When ? Weeks agone ; that was manifest. But whence, and how ? It is true that close upon this city’s limits the woods grow wild and thick, and are populous with creatures averse to man ; but through what perils of many a suburban street, where stone-throwing boys most do congregate, and dogs, alert, inimical, abound, — risks against which even “ the blanket of the dark ” offers no absolute security, — had this reckless vagrant made her way unscathed, to rear her offspring “ in the midst of alarms ” ? And wherefore ? Hardest question of all ! What feuds among her own kind, what thirst of travel, what spirit of adventure, what desperate quest of fortune, had impelled her towards the busy haunts of men ? Or was it, perchance, some taint of that strange and tragic malady, a loss of identity, that sent her roving far from kith and kin and her familiar thickets ? But from whatever cause she forsook her native wilds, was it the inerrancy of instinct, or some gracious freak of chance that directed her through the city’s alien maze to this rare green bower hedged in by homes of men ?

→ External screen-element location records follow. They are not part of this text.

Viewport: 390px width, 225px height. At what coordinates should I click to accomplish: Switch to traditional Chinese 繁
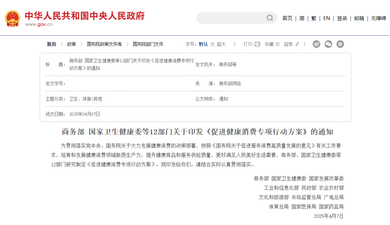click(313, 18)
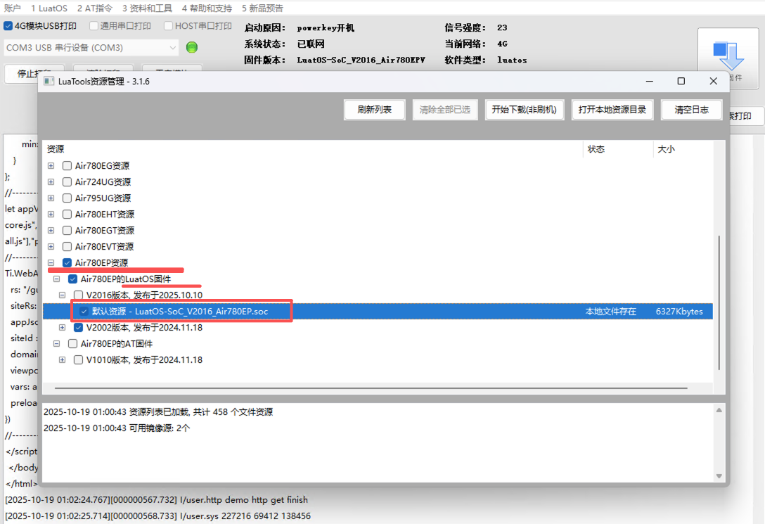Viewport: 765px width, 524px height.
Task: Click 开始下载(非刷机) button
Action: (525, 110)
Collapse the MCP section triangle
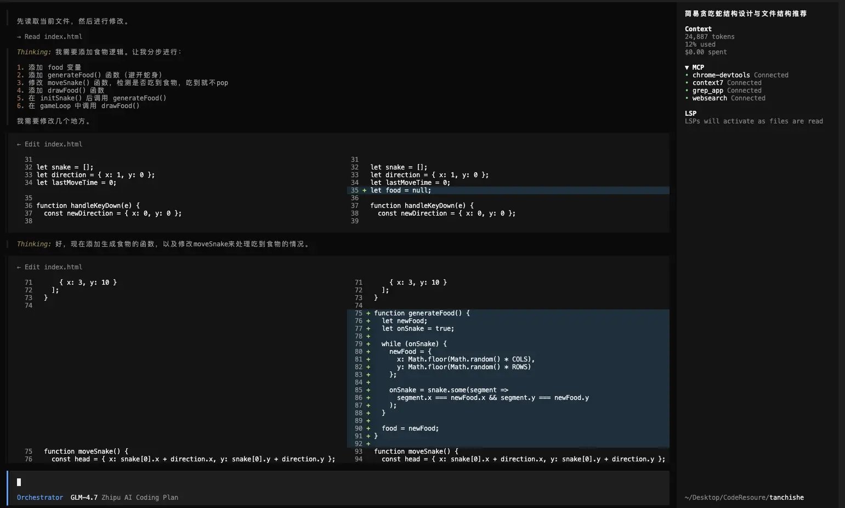Viewport: 845px width, 508px height. (x=687, y=67)
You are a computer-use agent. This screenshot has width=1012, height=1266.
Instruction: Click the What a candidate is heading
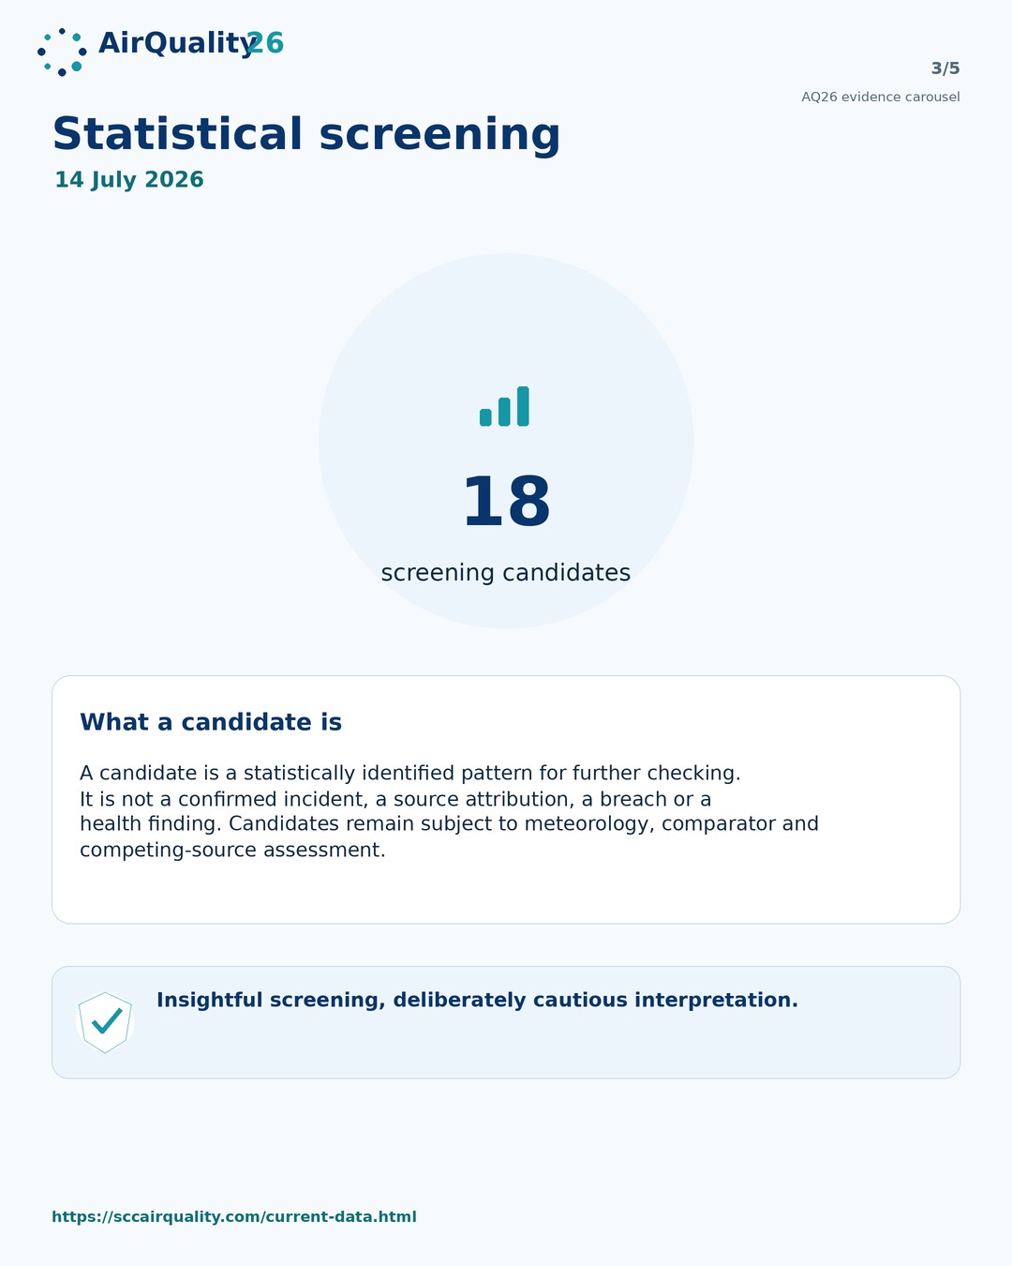coord(211,722)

“ Riddles all, and never to be solved.”

But could we pluck out the heart of the mystery, how much of the charm of this idyl of a city corner would be lost ! A mystery in its beginning, a mystery it remains in its ending ; for even as the mink’s arrival had been effected in deepest secrecy, so likewise was her departure — with all her little family — achieved, despite the watch set upon her. By some wary magic known to the canny woodfolk, she contrived to elude her spies, who, in wrath at being outwitted by these “wildings of Nature,” anathematized the happy-go-lucky mother and her brood as “vermin of the swamp.”

But she had my sympathies, that mother ; and I trust it was her good hap to win to the friendly forest glooms and soothing silences, with her city-born babes unharmed.